Permintaan Minyak Turun, Exxon Mobil Bakal PHK 10 Persen Karyawan

Djairan ยท Sabtu, 27 Juni 2020 - 12:04 WIB
Permintaan Minyak Turun, Exxon Mobil Bakal PHK 10 Persen Karyawan

Exxon Mobil bakal pangkas jumlah karyawan. (Foto: Reuters)

TEXAS, iNews.id - Raksasa minyak dan gas Amerika Serikat (AS) Exxon Mobil Corp sedang bersiap memangkas jumlah karyawannya. Hal ini sebagai langkah perusahaan multinasional tersebut untuk membuat struktur organisasi yang lebih ramping dan efisien, seiring permintaan minyak mentah yang menurun sejak awal tahun.

Pemotongan jumlah pekerja tersebut diperkirakan mencapai 5-10 persen dari total karyawan yang berbasis di AS hingga akhir tahun 2020. Hingga saat ini, Exxon mempekerjakan sekitar 74.900 orang secara global hingga akhir 2019, naik dari 69.600 naik dari dua tahun sebelumnya.

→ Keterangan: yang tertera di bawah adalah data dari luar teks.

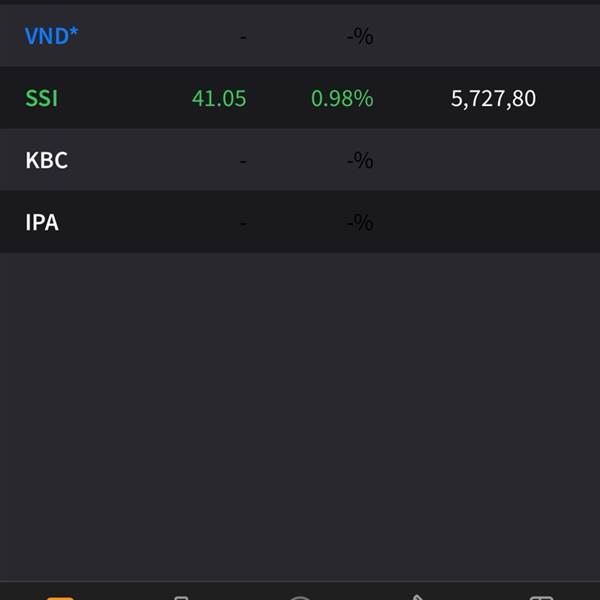Image resolution: width=600 pixels, height=600 pixels.
Task: Click the KBC price dash placeholder
Action: tap(243, 160)
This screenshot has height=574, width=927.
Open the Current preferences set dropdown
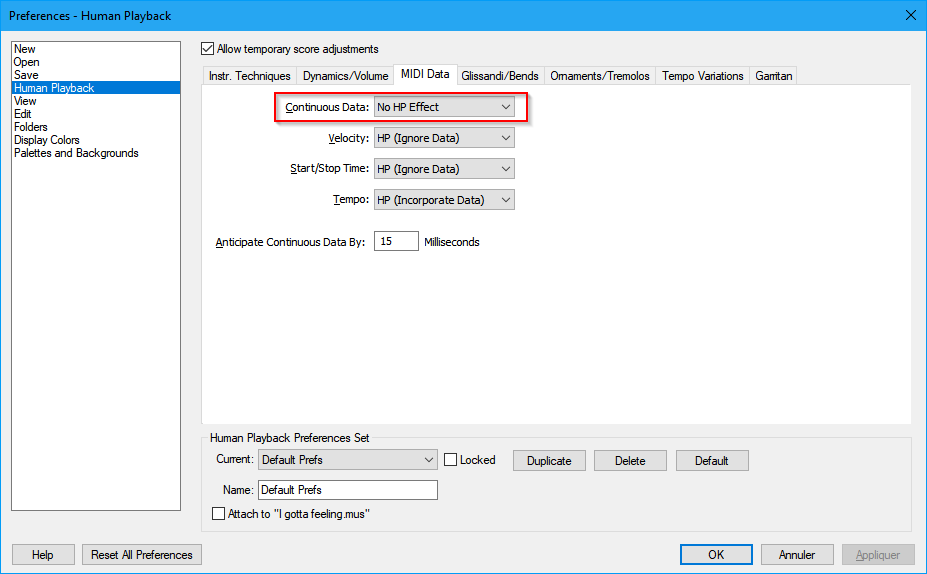pyautogui.click(x=347, y=460)
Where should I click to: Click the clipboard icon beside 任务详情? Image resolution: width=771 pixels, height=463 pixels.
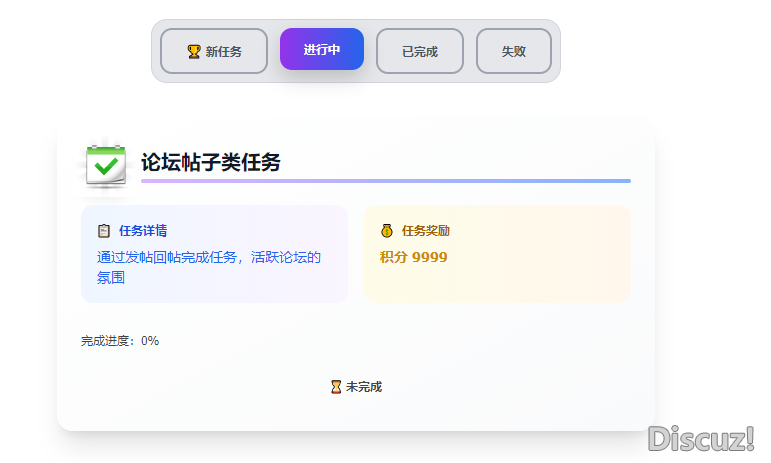tap(104, 231)
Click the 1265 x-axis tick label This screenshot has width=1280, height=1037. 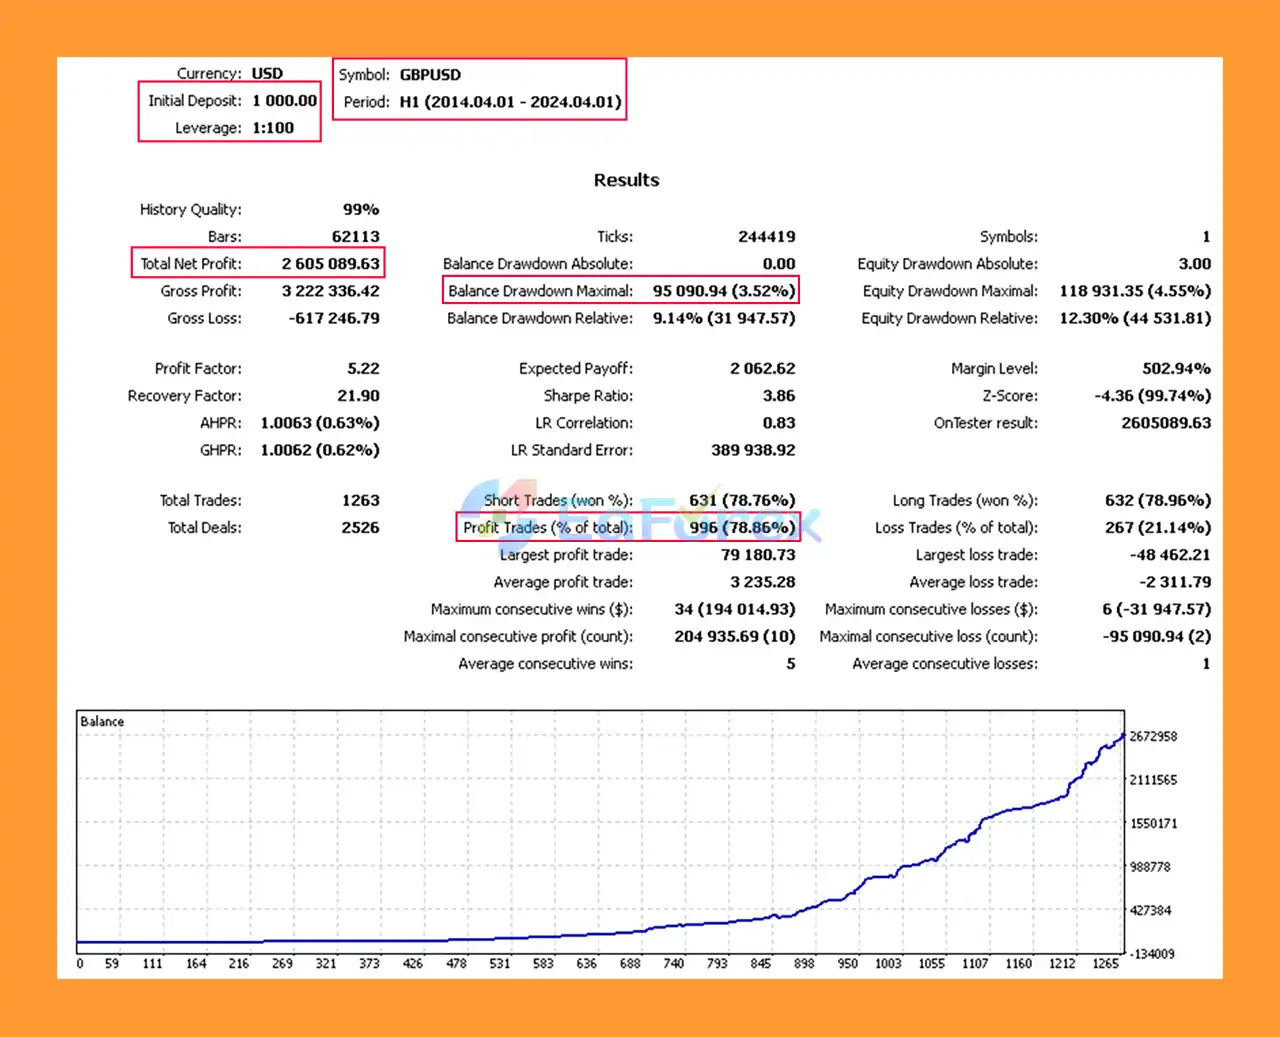[1105, 964]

Exxon tidak sendirian, Chevron Corp dan BP Plc juga memotong sekitar 16.000 karyawannya, seiring dengan puluhan ribu pekerja lainya telah berkurang sebelumnya di seluruh wilayah AS. Pemotongan tersebut diharapkan berbasis evaluasi dan penilaian kinerja, serta tidak dikategorikan sebagai Pemutusan Hubungan Kerja (PHK). 

“Sementara tidak ada PHK yang direncanakan, perusahaan sedang mengurangi jumlah kontraktornya, dan berusaha untuk menjadi lebih ramping,” ujar pejabat tinggi eksklusif Exxon, Darren Woods, dalam pertemuan pemegang saham tahunan Exxon, dikutip dari Bloomberg Sabtu (27/6/2020).

Tampaknya tidak semua pekerja yang akan dikenakan evaluasi/penilaian kinerja hingga akhir tahun nanti. Hal itu biasanya hanya berlaku bagi pekerja bagian teknik, keuangan, dan manajemen proyek.

Exxon mengatakan dalam sebuah pernyataan resminya, tidak ada target khusus untuk mengurangi jumlah karyawan. Keputusan tersebut diambil saat perusahaan melakukan evaluasi tahunan, setelah Exxon mereorganisasi divisi hulu untuk mengintegrasikannya dengan bagian bisnis lainnya, serta meningkatkan akuntabilitas untuk pengambilan kebijakan ke depannya.

“Ada jenis pekerjaan yang sedang kami upayakan untuk ditinjau ulang, guna mengoptimalkan organisasi-organisasi internal, dan tentunya itu akan mengarah pada efisiensi jangka panjang," kata Woods.

Sejak awal tahun, diketahui penurunan permintaan minyak mentah yang besar mendorong Exxon untuk perlu merevisi beberapa rencana pertumbuhannya, dan memangkas pengeluaran modal global sebesar sepertiga, atau Rp143,51 triliun sejak awal tahun 2020.